--- Goal of the exercise ---
Please retype all of the entries that follow, leaving the images out.

══════

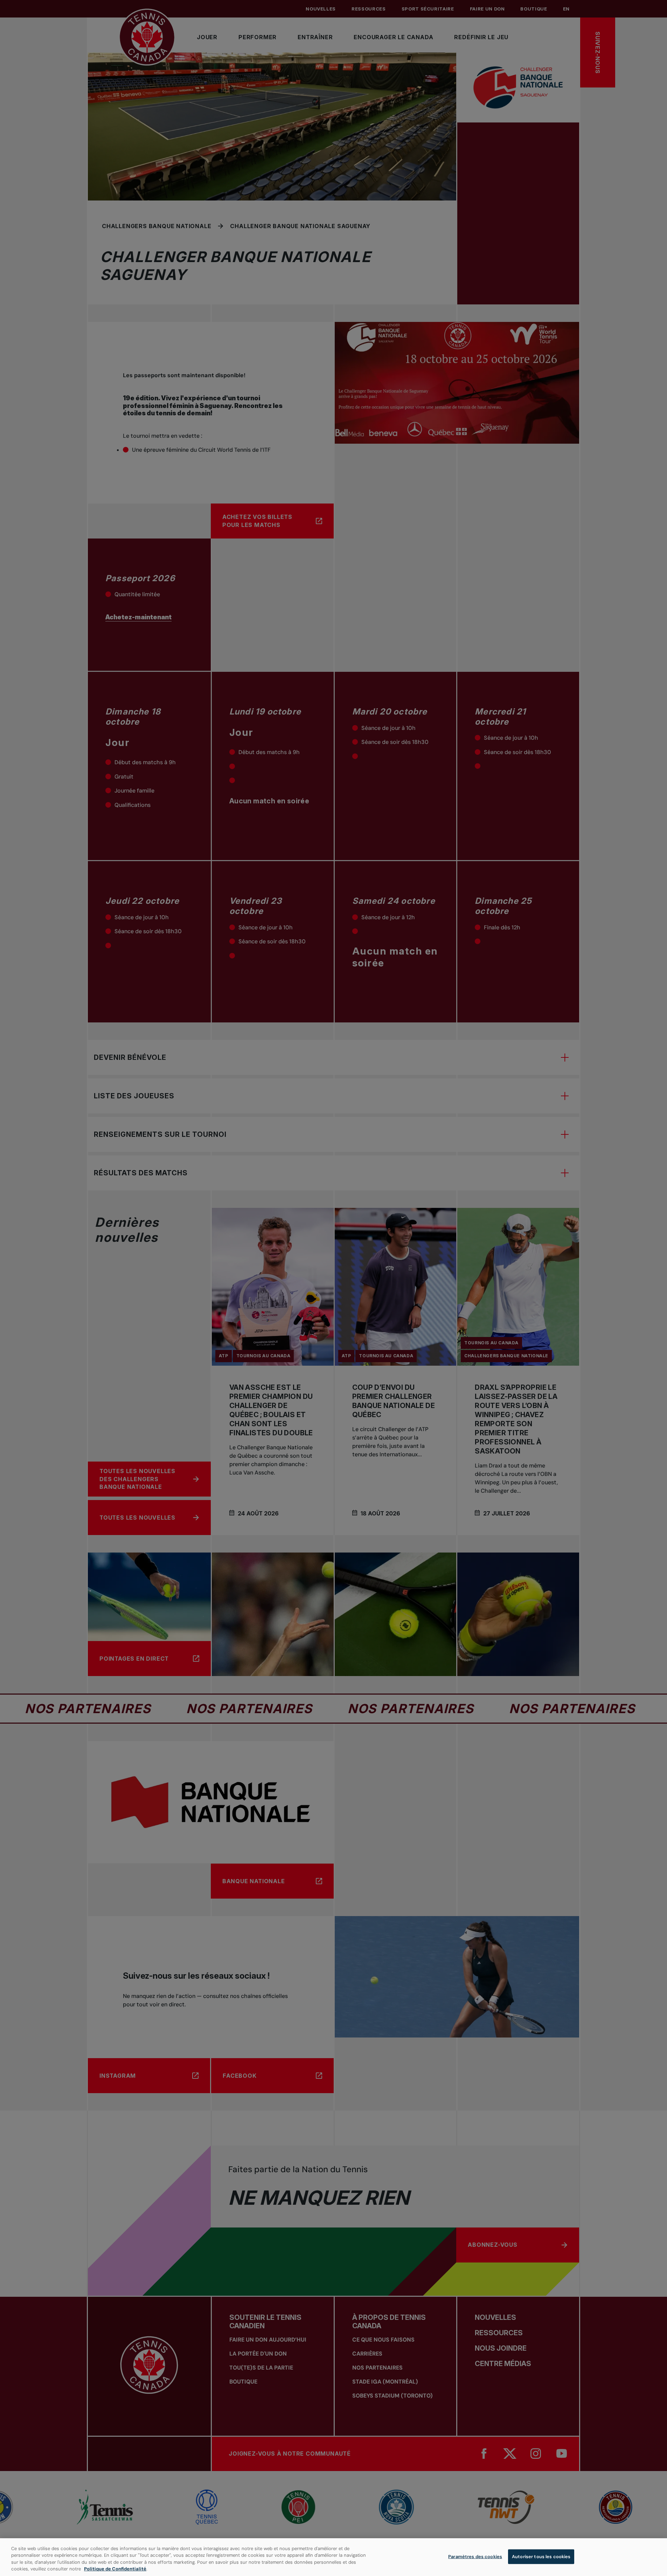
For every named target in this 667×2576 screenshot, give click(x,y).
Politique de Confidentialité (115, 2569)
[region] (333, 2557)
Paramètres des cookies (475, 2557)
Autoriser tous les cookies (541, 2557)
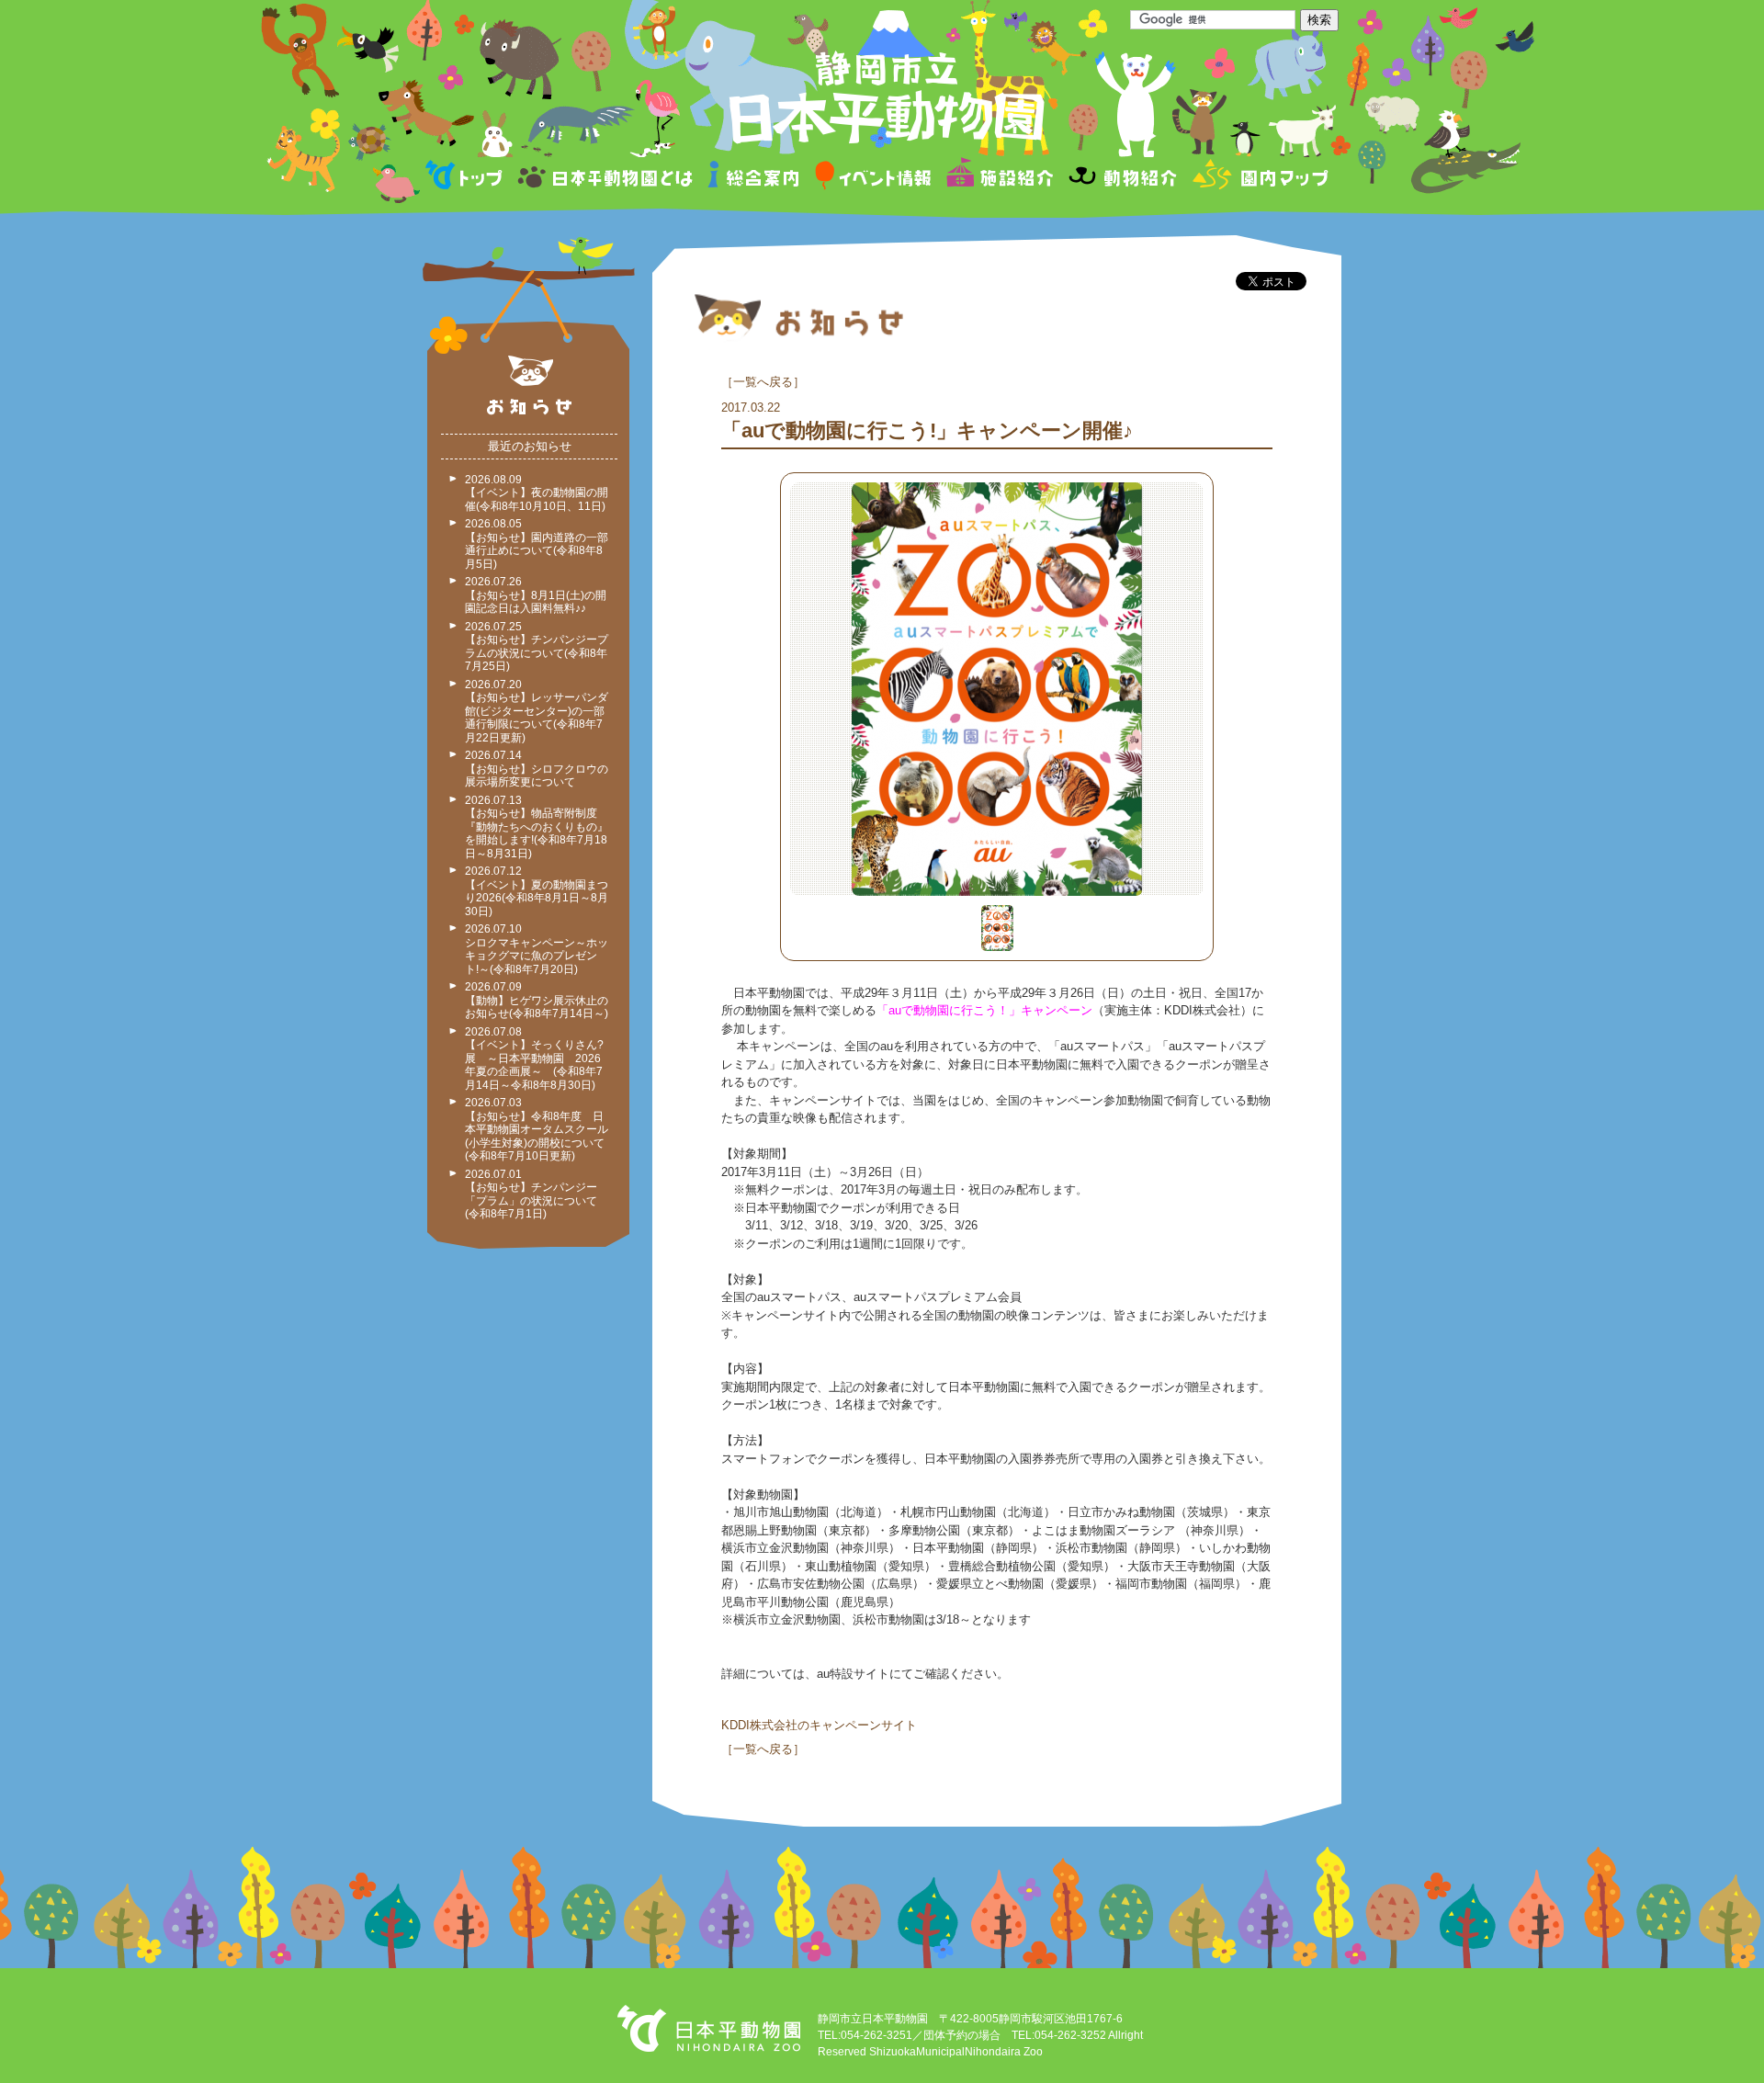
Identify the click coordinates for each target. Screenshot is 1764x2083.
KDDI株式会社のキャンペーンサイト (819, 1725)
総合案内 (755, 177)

══════

--- Answer for the task ---
For every named target in this 667×2576 screenshot, give click(x,y).
Politique de Confidentialité (115, 2569)
[region] (333, 2557)
Paramètres des cookies (475, 2557)
Autoriser tous les cookies (541, 2557)
Identify the click coordinates for each target. Screenshot is 1764x2083.
KDDI株式会社のキャンペーンサイト (819, 1725)
総合案内 (755, 177)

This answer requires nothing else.